[Rows of pointing data]
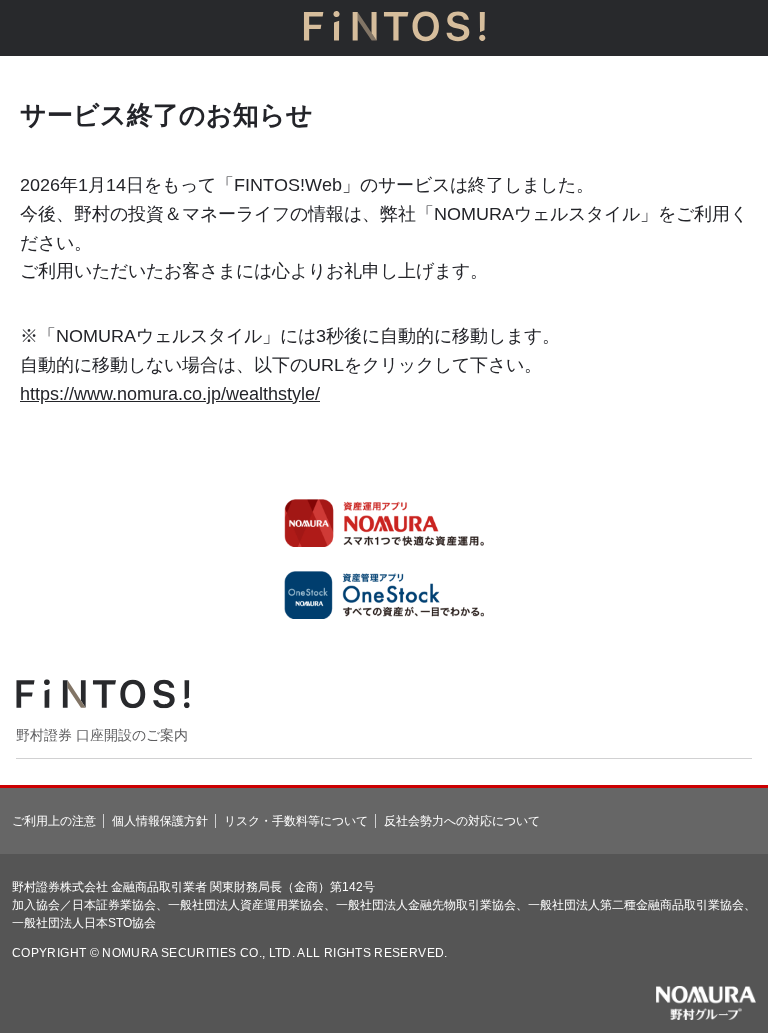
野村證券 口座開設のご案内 (102, 735)
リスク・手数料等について (296, 821)
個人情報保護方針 (160, 821)
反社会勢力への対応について (462, 821)
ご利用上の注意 (54, 821)
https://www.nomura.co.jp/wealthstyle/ (170, 394)
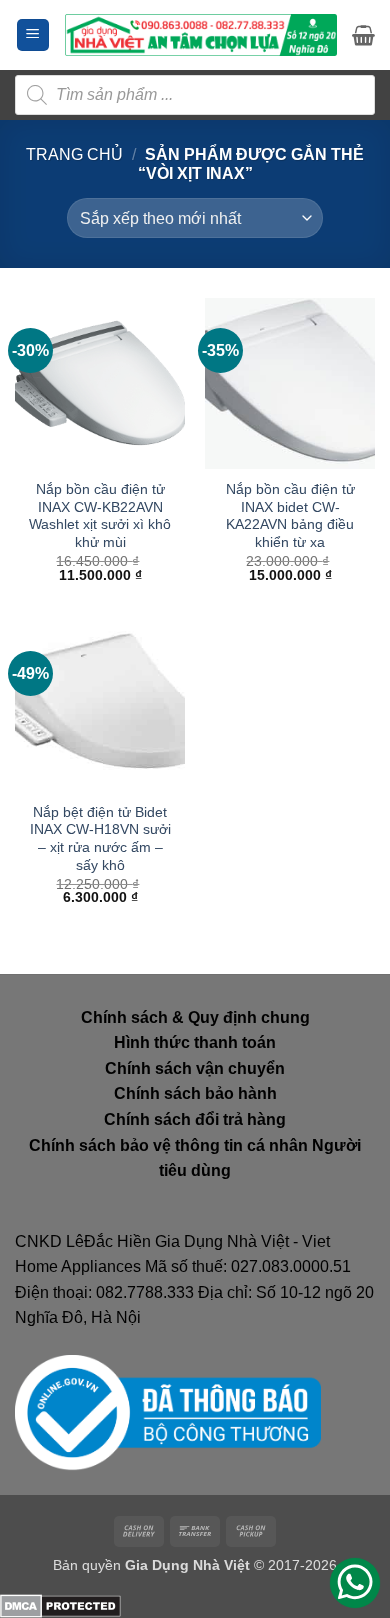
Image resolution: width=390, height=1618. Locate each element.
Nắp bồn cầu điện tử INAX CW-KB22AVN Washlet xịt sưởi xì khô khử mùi (100, 516)
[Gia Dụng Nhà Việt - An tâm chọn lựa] (201, 35)
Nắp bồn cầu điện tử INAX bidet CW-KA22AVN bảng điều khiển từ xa (290, 516)
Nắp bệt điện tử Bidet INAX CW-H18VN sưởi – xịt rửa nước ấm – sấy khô (100, 839)
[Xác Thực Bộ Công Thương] (168, 1411)
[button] (33, 35)
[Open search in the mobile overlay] (195, 95)
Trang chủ (74, 154)
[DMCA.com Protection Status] (60, 1604)
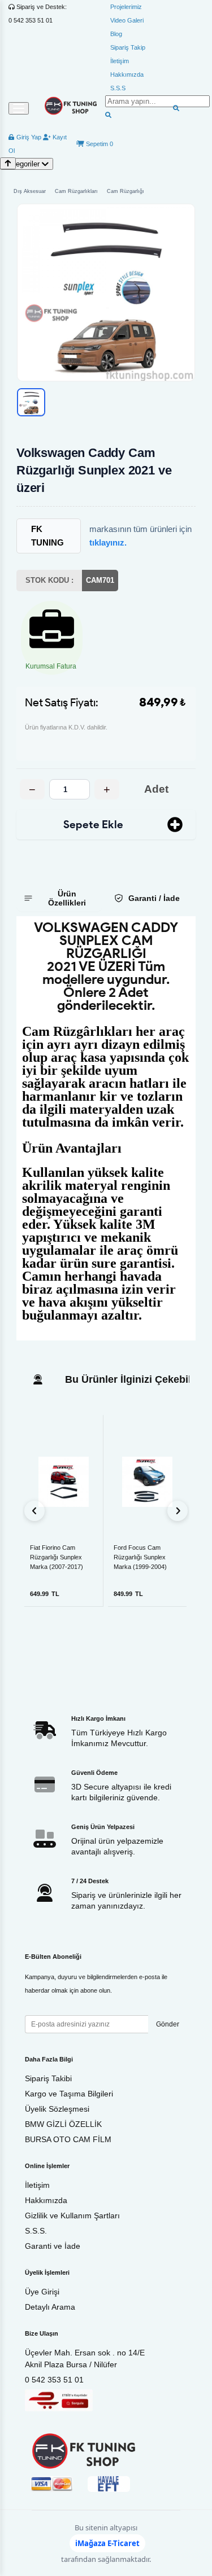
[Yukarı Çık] (8, 163)
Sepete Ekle (93, 824)
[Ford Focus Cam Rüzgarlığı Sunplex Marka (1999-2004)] (147, 1482)
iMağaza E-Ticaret (107, 2543)
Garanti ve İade (52, 2245)
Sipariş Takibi (48, 2078)
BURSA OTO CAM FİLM (68, 2139)
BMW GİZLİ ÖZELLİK (63, 2124)
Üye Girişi (42, 2291)
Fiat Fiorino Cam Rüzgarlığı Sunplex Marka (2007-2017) (56, 1557)
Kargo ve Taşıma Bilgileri (69, 2093)
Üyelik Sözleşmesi (57, 2108)
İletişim (119, 61)
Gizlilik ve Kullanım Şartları (72, 2215)
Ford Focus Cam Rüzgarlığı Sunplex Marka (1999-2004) (140, 1557)
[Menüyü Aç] (18, 108)
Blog (116, 33)
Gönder (167, 2024)
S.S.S (118, 88)
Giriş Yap (28, 137)
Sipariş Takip (127, 47)
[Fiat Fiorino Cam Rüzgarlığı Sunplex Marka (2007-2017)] (63, 1482)
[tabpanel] (106, 1128)
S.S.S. (36, 2230)
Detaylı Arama (50, 2306)
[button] (106, 292)
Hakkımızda (127, 74)
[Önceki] (34, 1511)
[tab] (59, 898)
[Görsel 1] (31, 402)
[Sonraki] (177, 1511)
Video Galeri (127, 20)
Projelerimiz (126, 6)
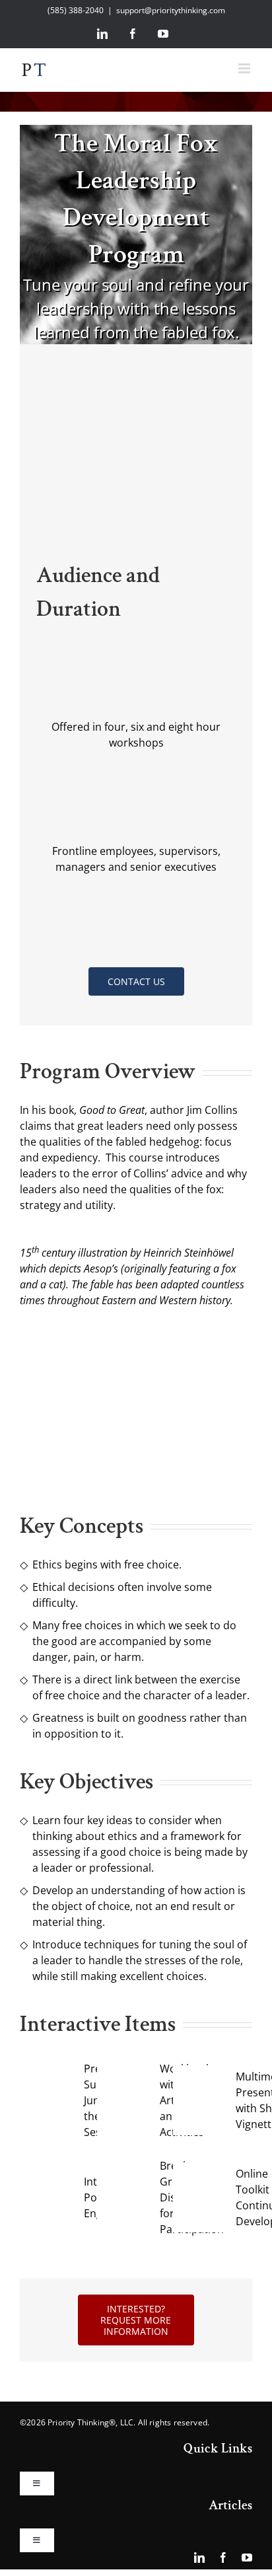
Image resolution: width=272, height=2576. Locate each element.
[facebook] (223, 2557)
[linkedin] (199, 2557)
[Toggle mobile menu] (245, 68)
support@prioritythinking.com (170, 10)
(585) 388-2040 (76, 10)
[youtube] (247, 2557)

## Request
Reproduce every line of the material above word for word, leaving out the picture lines.

## Expected answer
野村證券 口座開設のご案内 (102, 735)
リスク・手数料等について (296, 821)
個人情報保護方針 (160, 821)
反社会勢力への対応について (462, 821)
ご利用上の注意 (54, 821)
https://www.nomura.co.jp/wealthstyle/ (170, 394)
Image resolution: width=390, height=1618. Locate each element.
Nắp bồn cầu điện tử INAX CW-KB22AVN Washlet xịt sưởi xì khô khử mùi (100, 516)
[Gia Dụng Nhà Việt - An tâm chọn lựa] (201, 35)
Nắp bồn cầu điện tử INAX bidet CW-KA22AVN bảng điều khiển từ xa (290, 516)
Nắp bệt điện tử Bidet INAX CW-H18VN sưởi – xịt rửa nước ấm – sấy khô (100, 839)
[Xác Thực Bộ Công Thương] (168, 1411)
[button] (33, 35)
[Open search in the mobile overlay] (195, 95)
Trang chủ (74, 154)
[DMCA.com Protection Status] (60, 1604)
[Yukarı Çık] (8, 163)
Sepete Ekle (93, 824)
[Ford Focus Cam Rüzgarlığı Sunplex Marka (1999-2004)] (147, 1482)
iMağaza E-Ticaret (107, 2543)
Garanti ve İade (52, 2245)
Sipariş Takibi (48, 2078)
BURSA OTO CAM FİLM (68, 2139)
BMW GİZLİ ÖZELLİK (63, 2124)
Üye Girişi (42, 2291)
Fiat Fiorino Cam Rüzgarlığı Sunplex Marka (2007-2017) (56, 1557)
Kargo ve Taşıma Bilgileri (69, 2093)
Üyelik Sözleşmesi (57, 2108)
İletişim (119, 61)
Gizlilik ve Kullanım Şartları (72, 2215)
Ford Focus Cam Rüzgarlığı Sunplex Marka (1999-2004) (140, 1557)
[Menüyü Aç] (18, 108)
Blog (116, 33)
Gönder (167, 2024)
S.S.S (118, 88)
Giriş Yap (28, 137)
Sipariş Takip (127, 47)
[Fiat Fiorino Cam Rüzgarlığı Sunplex Marka (2007-2017)] (63, 1482)
[tabpanel] (106, 1128)
S.S.S. (36, 2230)
Detaylı Arama (50, 2306)
[button] (106, 292)
Hakkımızda (127, 74)
[Önceki] (34, 1511)
[tab] (59, 898)
[Görsel 1] (31, 402)
[Sonraki] (177, 1511)
Video Galeri (127, 20)
Projelerimiz (126, 6)
Image resolution: width=272, height=2576. Locate each element.
[facebook] (223, 2557)
[linkedin] (199, 2557)
[Toggle mobile menu] (245, 68)
support@prioritythinking.com (170, 10)
(585) 388-2040 (76, 10)
[youtube] (247, 2557)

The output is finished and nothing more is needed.